*Brief*:
Leave out every line before the one that contains "Public Contracts (97, 2066)". Please restate that line and the rest of the data word for word, through the end.

# # # # #

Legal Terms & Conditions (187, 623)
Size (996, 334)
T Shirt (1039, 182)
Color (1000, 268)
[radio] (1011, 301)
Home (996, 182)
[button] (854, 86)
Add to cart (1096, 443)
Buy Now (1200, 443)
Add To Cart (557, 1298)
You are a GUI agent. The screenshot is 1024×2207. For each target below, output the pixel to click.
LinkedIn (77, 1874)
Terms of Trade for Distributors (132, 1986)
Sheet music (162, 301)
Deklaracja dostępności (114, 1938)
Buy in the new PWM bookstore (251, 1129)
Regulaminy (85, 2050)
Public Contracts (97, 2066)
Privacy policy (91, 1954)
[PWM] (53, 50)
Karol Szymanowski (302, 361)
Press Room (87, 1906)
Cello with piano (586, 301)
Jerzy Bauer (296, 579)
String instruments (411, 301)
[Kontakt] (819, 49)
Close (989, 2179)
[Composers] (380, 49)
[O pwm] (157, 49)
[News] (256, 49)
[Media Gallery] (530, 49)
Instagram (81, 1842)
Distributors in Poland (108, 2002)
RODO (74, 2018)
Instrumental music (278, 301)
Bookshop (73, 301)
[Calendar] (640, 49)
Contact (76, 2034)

# # # # #

*Response to this exercise*:
Public Contracts (97, 2066)
Privacy policy (91, 1954)
[PWM] (53, 50)
Karol Szymanowski (302, 361)
Press Room (87, 1906)
Cello with piano (586, 301)
Jerzy Bauer (296, 579)
String instruments (411, 301)
[Kontakt] (819, 49)
Close (989, 2179)
[Composers] (380, 49)
[O pwm] (157, 49)
[News] (256, 49)
[Media Gallery] (530, 49)
Instagram (81, 1842)
Distributors in Poland (108, 2002)
RODO (74, 2018)
Instrumental music (278, 301)
Bookshop (73, 301)
[Calendar] (640, 49)
Contact (76, 2034)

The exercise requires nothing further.